Haftungsgefahr – Ausdünnung der Klinikverwaltung kann Ärzte teuer zu stehen kommen!
Ärzte sind für ihr Tun verantwortlich – unterlaufen ihnen Fehler, können sie dafür haftbar gemacht werden. Für Chefärzte greift zudem das sog. Organisationsverschulden – sie haften also, wenn sie den von ihnen geleitete medizinischen Bereich nicht rechtssicher „aufgestellt“ haben. Doch Ärzte geraten auch in die Haftungsfalle, wenn z.B. die Klinikleitung die Verwaltung ausdünnt, um Kosten zu sparen. In welchen Fällen sollten sich Chefärzte hiergegen zur Wehr setzen?
Klinik schließt Rechtsabteilung – Gefahr für Ärzte
Verlieren Ärzte beispielsweise ihren rechtlichen Ansprechpartner in der Klinik, so bleiben mitunter dringliche Rechtsfragen ungelöst. Da im Klinikalltag jedoch entschieden werden und die Behandlung weitergehen muss, handeln Ärzte in dieser Situation häufig mit einem unguten Gefühl. Man weiß, dass etwas rechtlich unklar ist – es fehlt jedoch ein erreichbarer kompetenter juristischer Ansprechpartner.

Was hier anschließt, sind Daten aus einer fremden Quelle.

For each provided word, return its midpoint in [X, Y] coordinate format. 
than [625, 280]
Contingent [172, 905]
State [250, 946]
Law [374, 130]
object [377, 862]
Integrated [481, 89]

Eigentlich ist Geschäftsführung verantwortlich …
Passieren in dieser Situation Fehler, die Patienten zu Schaden kommen lassen, ist zunächst die Geschäftsführung als Organisator des Betriebs Krankenhaus verantwortlich. Nach § 130 Ordnungswidrigkeiten-Gesetz handelt ein Unternehmen ordnungswidrig, wenn die gebotenen Aufsichtsmaßnahmen unterlassen werden, um strafrechtlich bewehrte Verstöße zu verhindern. Das Unternehmen ist im Falle von Krankenhäusern der Klinikträger, der von der Geschäftsführung vertreten wird. Geldbußen von bis zu einer Million Euro können bei Verstößen verhängt werden.

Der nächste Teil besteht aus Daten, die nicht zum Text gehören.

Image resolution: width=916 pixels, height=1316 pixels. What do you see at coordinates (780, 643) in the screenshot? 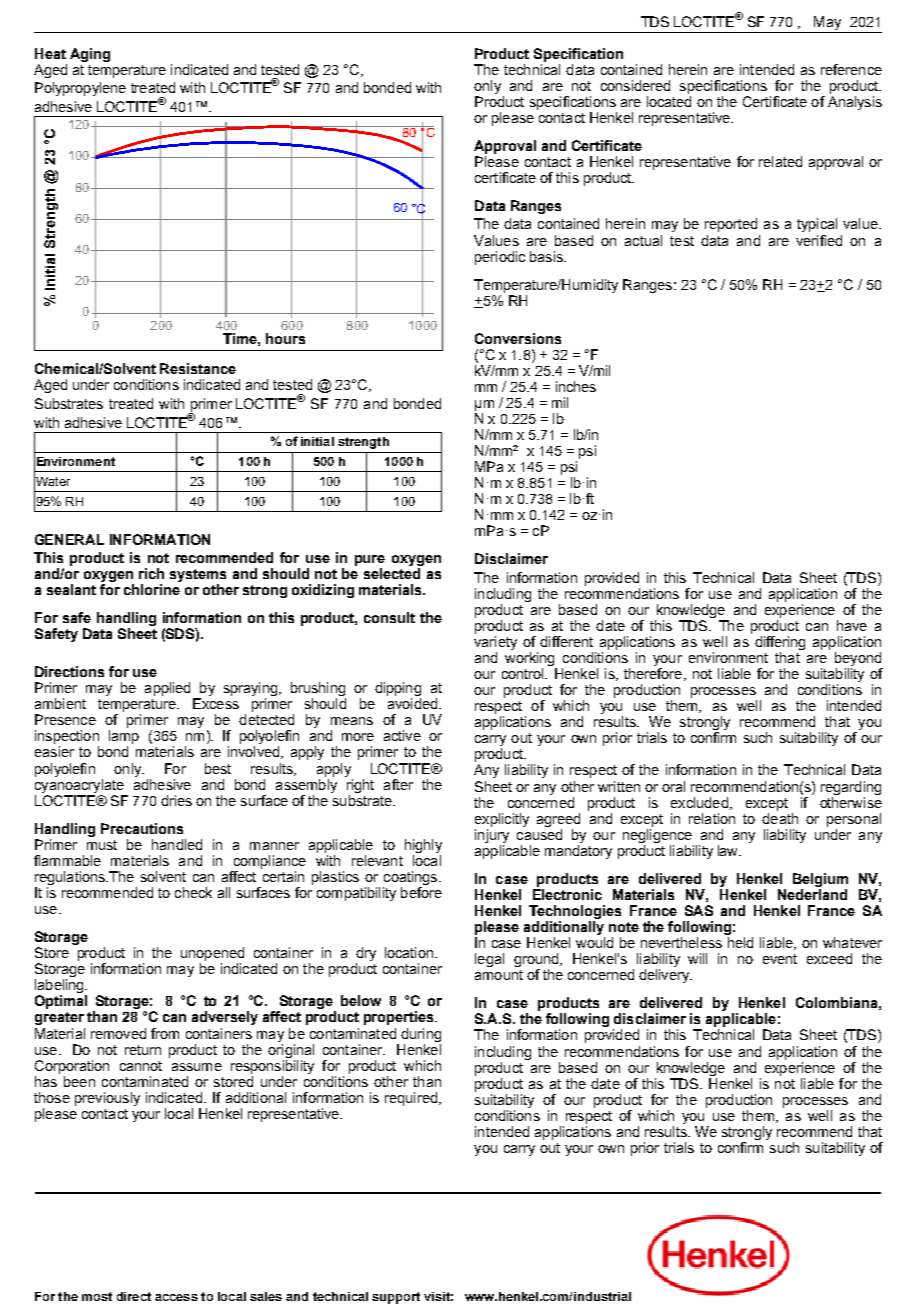
I see `differing` at bounding box center [780, 643].
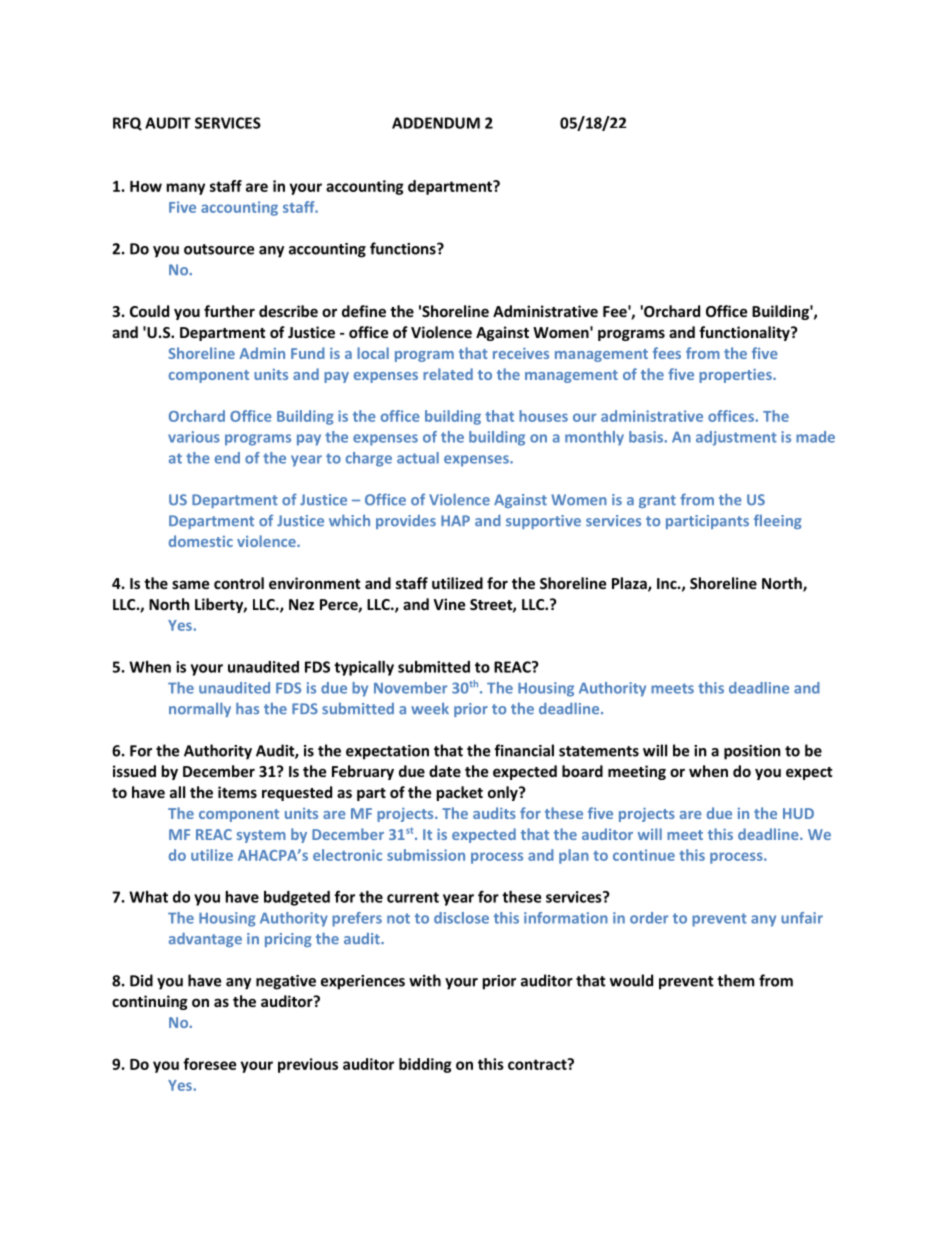  Describe the element at coordinates (194, 437) in the document. I see `various` at that location.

Doch in der Rechtspraxis ist zu beobachten, dass Geschäftsführer als sog. „behandlungsferne Entscheider“ nur selten wegen eines Organisationsverschuldens strafrechtlich verfolgt werden. Dies hängt möglicherweise damit zusammen, dass die Kausalkette des Patientenschadens schwierig bis zum wirtschaftlich Verantwortlichen zurückzuverfolgen ist, d.h. dass etwa der ärztliche Fehler letztlich auf den durch die Geschäftsführung erzwungenen Einsparmaßnahmen beruht.
… doch strafrechtlich verfolgt werden meist Ärzte
Während eine strafrechtliche Verfolgung der Klinikleitungen äußerst selten vorkommt, geraten Ärzte – insbesondere Chefärzte – deutlich häufiger in den Fokus der Ermittlungsbehörden. Nur wenn Chefärzte bei ihren Prozessabläufen kritische Punkte im Blick haben, können sie sich vom Vorwurf des Organisationsverschuldens befreien. Hierzu gehört, dass der Chefarzt den rechtlich kritischen Punkt erkennt, sich hierzu informiert und das Ergebnis in seiner Abteilung umsetzt.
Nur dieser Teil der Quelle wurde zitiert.